There are many powerful reflections in this book on relationships, life and death or the place in between where our bodies are believed to hover. The novella is packed with poignant passages on loneliness and old age.
The son racked his brains to find a subject that wouldn’t be dangerous, that would spare Reginald fresh proof of his innate cruelty and of his innocent, clueless inhumanity; and Beeklam gingerly traveled the paths of conversation, like a lady who walks along a muddy path holding up her skirts.
I marked up several terrific passages with the words “Brilliant” and “Wow”. Unfortunately, there is a little more marginalia that reads like “???” or “Come on🙄”. One such moment is captured below.
Fleur Jaeggy writes spellbinding sentences. Those alone are not enough, unfortunately. Those discrete pebbles of thought need to congeal into one rolling mass that then ought to roll to a point that the reader much reach. In The Water Statues I felt I was always in over my head in a flooded basement. I didn’t even have a valet to rescue me and transport me to dry land.
So funny to think of you abandoning that orphan book on your doorstep, hoping that somebody will take it away for you!

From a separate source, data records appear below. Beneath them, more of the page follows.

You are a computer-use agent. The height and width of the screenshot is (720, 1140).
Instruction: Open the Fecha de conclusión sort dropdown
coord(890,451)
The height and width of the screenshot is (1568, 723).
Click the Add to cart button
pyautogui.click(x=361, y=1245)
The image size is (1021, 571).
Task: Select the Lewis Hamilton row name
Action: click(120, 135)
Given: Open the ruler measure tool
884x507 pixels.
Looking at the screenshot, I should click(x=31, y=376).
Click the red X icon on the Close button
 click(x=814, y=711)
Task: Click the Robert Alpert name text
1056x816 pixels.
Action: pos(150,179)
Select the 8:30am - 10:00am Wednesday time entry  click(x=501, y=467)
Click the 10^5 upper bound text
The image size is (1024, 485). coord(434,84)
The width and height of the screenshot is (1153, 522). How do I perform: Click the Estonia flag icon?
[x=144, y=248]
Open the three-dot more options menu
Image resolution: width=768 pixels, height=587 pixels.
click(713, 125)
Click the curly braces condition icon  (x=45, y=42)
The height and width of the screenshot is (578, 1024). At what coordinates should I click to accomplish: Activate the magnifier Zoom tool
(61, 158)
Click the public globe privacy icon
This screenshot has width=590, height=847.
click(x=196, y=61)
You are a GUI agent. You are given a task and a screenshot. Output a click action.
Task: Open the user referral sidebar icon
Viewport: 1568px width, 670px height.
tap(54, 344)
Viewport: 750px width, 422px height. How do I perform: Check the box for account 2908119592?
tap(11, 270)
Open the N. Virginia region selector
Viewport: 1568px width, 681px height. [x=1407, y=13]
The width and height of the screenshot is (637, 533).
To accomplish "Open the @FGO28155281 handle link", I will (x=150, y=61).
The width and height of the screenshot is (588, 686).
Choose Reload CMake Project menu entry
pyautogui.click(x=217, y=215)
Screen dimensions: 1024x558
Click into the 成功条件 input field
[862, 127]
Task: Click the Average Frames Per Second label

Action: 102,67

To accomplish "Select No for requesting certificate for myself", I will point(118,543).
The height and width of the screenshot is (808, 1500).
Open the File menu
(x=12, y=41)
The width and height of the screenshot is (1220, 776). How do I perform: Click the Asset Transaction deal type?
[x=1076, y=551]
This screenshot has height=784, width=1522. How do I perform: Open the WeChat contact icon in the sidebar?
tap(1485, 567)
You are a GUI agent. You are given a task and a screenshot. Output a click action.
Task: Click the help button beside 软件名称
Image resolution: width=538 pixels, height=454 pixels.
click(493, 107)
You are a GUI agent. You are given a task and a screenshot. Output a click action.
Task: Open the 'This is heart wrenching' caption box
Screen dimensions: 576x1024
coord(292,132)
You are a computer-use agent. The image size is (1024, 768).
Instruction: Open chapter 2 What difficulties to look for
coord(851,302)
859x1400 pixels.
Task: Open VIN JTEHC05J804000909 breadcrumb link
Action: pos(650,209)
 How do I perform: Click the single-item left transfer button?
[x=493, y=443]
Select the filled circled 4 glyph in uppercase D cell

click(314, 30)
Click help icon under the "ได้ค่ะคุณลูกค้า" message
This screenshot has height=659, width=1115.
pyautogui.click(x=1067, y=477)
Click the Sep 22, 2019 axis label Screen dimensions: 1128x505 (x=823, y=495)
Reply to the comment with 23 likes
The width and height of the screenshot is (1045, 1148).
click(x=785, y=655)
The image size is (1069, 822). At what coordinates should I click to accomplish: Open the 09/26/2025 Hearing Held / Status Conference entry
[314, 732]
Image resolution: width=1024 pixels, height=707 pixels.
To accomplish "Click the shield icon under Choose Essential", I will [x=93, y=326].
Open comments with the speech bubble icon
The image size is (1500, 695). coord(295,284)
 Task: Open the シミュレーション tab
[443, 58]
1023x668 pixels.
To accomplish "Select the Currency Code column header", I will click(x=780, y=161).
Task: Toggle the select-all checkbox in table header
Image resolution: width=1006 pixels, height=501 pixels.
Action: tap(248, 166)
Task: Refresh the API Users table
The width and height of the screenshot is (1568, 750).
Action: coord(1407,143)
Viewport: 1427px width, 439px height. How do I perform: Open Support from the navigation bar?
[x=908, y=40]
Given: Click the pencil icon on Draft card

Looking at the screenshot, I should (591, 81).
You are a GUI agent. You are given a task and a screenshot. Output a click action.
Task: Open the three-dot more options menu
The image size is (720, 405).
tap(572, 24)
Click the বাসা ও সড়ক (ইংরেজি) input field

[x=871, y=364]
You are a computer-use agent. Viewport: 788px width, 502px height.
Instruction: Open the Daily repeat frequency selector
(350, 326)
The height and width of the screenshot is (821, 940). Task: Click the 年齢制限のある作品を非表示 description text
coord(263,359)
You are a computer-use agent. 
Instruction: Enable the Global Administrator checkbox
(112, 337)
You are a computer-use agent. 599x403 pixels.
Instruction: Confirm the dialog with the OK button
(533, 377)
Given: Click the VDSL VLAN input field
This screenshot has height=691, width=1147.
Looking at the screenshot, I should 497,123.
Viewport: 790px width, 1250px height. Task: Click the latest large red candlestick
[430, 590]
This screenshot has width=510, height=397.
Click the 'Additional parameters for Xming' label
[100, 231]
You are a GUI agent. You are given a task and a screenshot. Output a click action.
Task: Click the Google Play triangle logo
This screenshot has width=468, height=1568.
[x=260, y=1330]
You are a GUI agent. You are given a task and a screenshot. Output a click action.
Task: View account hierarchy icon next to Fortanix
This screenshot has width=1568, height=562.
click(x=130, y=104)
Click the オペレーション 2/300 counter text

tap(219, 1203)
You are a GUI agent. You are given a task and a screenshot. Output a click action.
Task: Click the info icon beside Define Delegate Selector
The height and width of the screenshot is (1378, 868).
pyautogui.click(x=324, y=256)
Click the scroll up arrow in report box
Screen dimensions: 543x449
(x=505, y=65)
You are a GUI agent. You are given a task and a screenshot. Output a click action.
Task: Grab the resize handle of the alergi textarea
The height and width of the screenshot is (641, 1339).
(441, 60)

This brings up that all-important moral question: When is it OK to abandon a book? It feels like abandoning a child in some ways. You don’t hang around and watch it grow, see it to adulthood. I rarely quit on one, until I reach a “throw it at the wall” moment of annoyance. But you sifted the rubble beneath those waterlogged statues for a few gold nuggets. I admire you perseverance! I’m reading Barbara Kingsolver’s Demon Copperhead right now. Amazing character creation and dialect work! You deserve a week off to read something actually good.